Kepala badan penanggulangan koka Bolivia ditahan

Daun koka
Keterangan gambar, Panenan daun koka biasa diperjualbelikan di pasar-pasar Kolombia.

Kepala Badan Penanggulangan Koka dan industrialisasi Bolivia telah ditahan dengan tuduhan penyitaan ilegal terhadap koka dan atas kejahatan lain.

Koka adalah bahan baku pembuat kokain dan di negara seperti Argentina, Bolivia dan Peru penggunaannya secara tradisional untuk dikunyah atau campuran dalam makanan tidak dilarang.

Jaksa Penuntut mengatakan Luis Cutipa mengalihkan 45 ton daun koka dan selanjutnya disalurkan kepada sanak kerabatnya sebelum disetor pada para cukong obat bius Bolivia.

Cutipa juga dituding memalsukan dokumen untuk mendapatkan posisinya saat ini serta menangguk untung dari meningkatnya tarif lisensi penjualan koka.

Ia membantah semua tuduhan dan mengatakan kelebihan dana yang diterimanya telah disalurkan ke rekening resmi penerimaan negara.

Jaksa setempat mengatakan mereka akan mengenakan sangkaan terhadap pria itu dengan tuduhan penelantaran tugas, pemerasan, penyalahgunaan kekuasaan serta melawan hukum dan Konstitusi.

Bukan pertama

Sebuah penyelidikan terpisah saat ini tengah menyelidiki tudingan pemalsuan dokumen yang semula diserahkannya untuk mendapatkan posisinya saat ini.

Daun koka dapat menjadi kokain setelah diolah melalui sebuah proses kimia.
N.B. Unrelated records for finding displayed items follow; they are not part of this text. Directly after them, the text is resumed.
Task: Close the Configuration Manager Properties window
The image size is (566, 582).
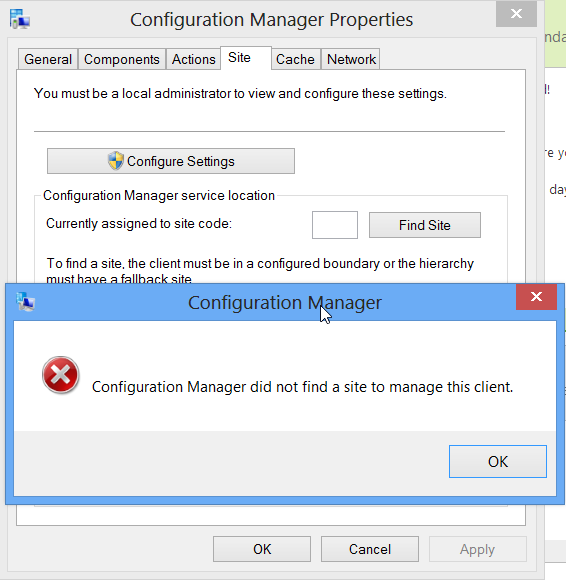Action: point(516,14)
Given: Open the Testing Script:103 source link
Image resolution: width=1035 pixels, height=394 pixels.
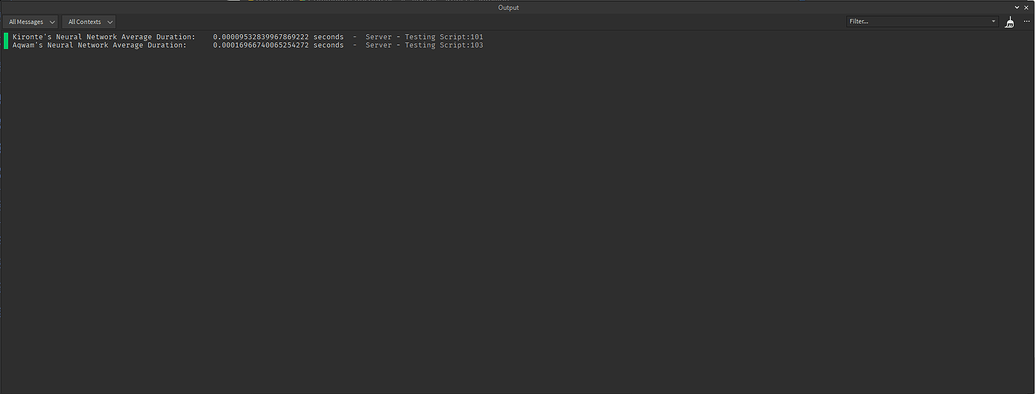Looking at the screenshot, I should pyautogui.click(x=444, y=46).
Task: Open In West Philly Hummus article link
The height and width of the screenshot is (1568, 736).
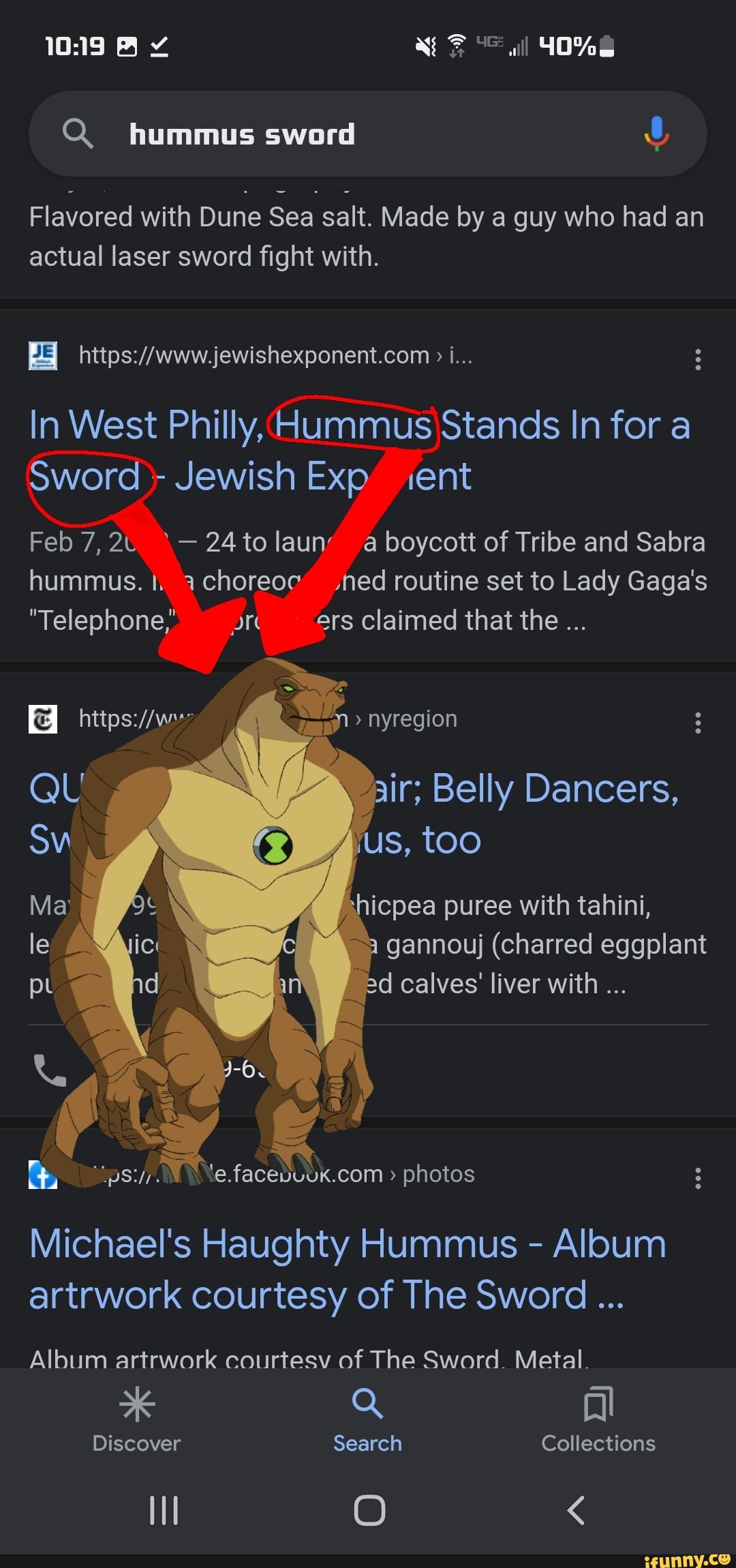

Bolivia dipercaya sebagai satu dari sedikit produsen koka terbesar dunia yang pada akhirnya sebagian berubah sebagai kokain di jalan-jalan di Amerika Serikat.

Dalam pembelaannya Cutipa mengatakan terpaksa menaikkan tarif lisensi menanam koka karena pemotongan anggaran yang semula didapat dari Bantuan Badan Pembangunan Internasional AS (USAID) setelah Presiden Bolivia, Evo Morales, memutuskan mengusir lembaga itu keluar dari negerinya.

Akibat kurang anggaran maka menurut Cutipa tarif lisensi dinaikkan dari $87 (Rp990 ribu) menjadi $170 (Rp1,9 juta) dan kelebihan pungutannya sebesar lebih dari $500.000 (Rp5,6 miliar) disimpan dalam rekening resmi di bank.

Ini bukan pertama kalinya seorang pejabat tinggi setempat dijatuhi sanksi akibat skandal terkait obat bius, tulis wartawan BBC setempat, Will Grant.

Dua tahun sebelumnya mantan kepala polisi anti norkotika Bolivia, Jendral Rene Sanabria, dijatuhi hukuman 14 tahun penjara di sebuah pengadilan di kota Miami, AS karena penyelundupan kokain.